Computers utilize a large number of semiconductor components. In a space environment, the operational reliability of computers utilizing small-geometry semiconductor parts has become severely compromised. In this environment, the chips, especially those utilizing less than three micron geometry, suffer random errors due to the presence of cosmic rays or high energy particles or ions. The geometries of the newer semiconductor parts are so small that passage of a high energy particle/ion or cosmic ray through the p-n junction of a semiconductor device sometimes causes an upset in the operation of the device. In memory systems, the problem occurs when a cosmic ray or high energy particle/ion passes through a sensitive junction in a storage element (e.g. a stage of a shift register) internal to a circuit and results in an arbitrary change-in-state of that storage element. The result in a memory is that a state of "zero" becomes a state of "one" or vice versa. This phenomenon of one change of state is called a Single Event Upset (SEU). SEU, sometimes, is also referred to as a bit flip-flop or a soft error. This soft error is temporary in nature and disappears when the memory is reused for storing a new bit.
Therefore, unless there is a means to determine the logic state in which the storage element is supposed to be, the system will have no means of determining that an upset has occurred, and will operate as if the erroneous logic state is correct. Further, the failure mode resulting from a SEU in a storage element is random and therefore unpredictable.
Single Error Correction Double Error Detection (SECDED) coding techniques have long been used in semiconductor memory systems to increase their reliability. In an Error Detection and Correction (EDAC) of memory system, a SECDED code word is stored with each word of memory. Each time a memory word is accessed, both the data word and the code word are output and the code word is used to check the validity of the data word. Single errors detected are corrected prior to the use of the data and the corrected word is stored back in memory. This type of correction technique will handle SEU's occurring within a memory, providing that the entire memory is checked at sufficient intervals so that any given memory word will not accumulate more than one SEU between being checked.

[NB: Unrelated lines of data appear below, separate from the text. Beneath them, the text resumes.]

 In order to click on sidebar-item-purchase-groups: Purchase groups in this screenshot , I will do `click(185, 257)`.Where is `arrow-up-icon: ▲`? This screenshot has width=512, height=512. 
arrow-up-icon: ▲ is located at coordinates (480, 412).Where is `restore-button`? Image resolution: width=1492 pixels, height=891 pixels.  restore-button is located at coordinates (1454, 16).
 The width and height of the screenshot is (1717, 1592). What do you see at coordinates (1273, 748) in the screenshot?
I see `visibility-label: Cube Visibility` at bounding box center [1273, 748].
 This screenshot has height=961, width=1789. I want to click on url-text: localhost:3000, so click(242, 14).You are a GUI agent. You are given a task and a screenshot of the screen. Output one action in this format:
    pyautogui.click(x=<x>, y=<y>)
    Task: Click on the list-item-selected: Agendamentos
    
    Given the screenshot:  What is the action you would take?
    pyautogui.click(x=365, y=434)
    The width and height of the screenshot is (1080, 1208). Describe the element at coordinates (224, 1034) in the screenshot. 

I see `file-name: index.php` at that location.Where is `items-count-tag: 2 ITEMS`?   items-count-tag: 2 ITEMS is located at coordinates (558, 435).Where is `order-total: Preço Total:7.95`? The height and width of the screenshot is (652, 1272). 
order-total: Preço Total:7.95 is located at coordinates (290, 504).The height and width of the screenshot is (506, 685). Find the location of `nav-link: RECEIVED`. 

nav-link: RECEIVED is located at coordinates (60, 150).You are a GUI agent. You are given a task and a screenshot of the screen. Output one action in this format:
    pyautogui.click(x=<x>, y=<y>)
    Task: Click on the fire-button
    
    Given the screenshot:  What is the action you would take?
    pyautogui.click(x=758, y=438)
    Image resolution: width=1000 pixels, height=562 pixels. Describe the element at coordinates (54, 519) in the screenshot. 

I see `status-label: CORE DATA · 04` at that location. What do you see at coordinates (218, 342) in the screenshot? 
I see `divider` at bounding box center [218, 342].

The storage elements or the internal memory within a bit-parallel architecture microprocessor or Central Processing Unit (CPU) present a more complex problem because typically they are in a less ordered structure, and with many operations going on in parallel it is very difficult to maintain their relationship and determine in real time how far an error has propagated. Most present techniques used to solve the SEU problem in a random logic circuit such as a CPU, involve making the storage elements immune to upset by adding resistance in the feedback paths of the latches. The resistance in conjunction with the device capacitance functions as a filter which reduces or eliminates the effect of impulse (cosmic ray or high energy particle/ion) that may cause an upset. The principal drawbacks of these techniques are that the additional components require additional area on the chip and result in a reduction of operating speed. It is anticipated that present methods of SEU prevention will become less effective as device geometries continue to become smaller, thereby requiring higher resistance values or addition of more capacitance to the nodes.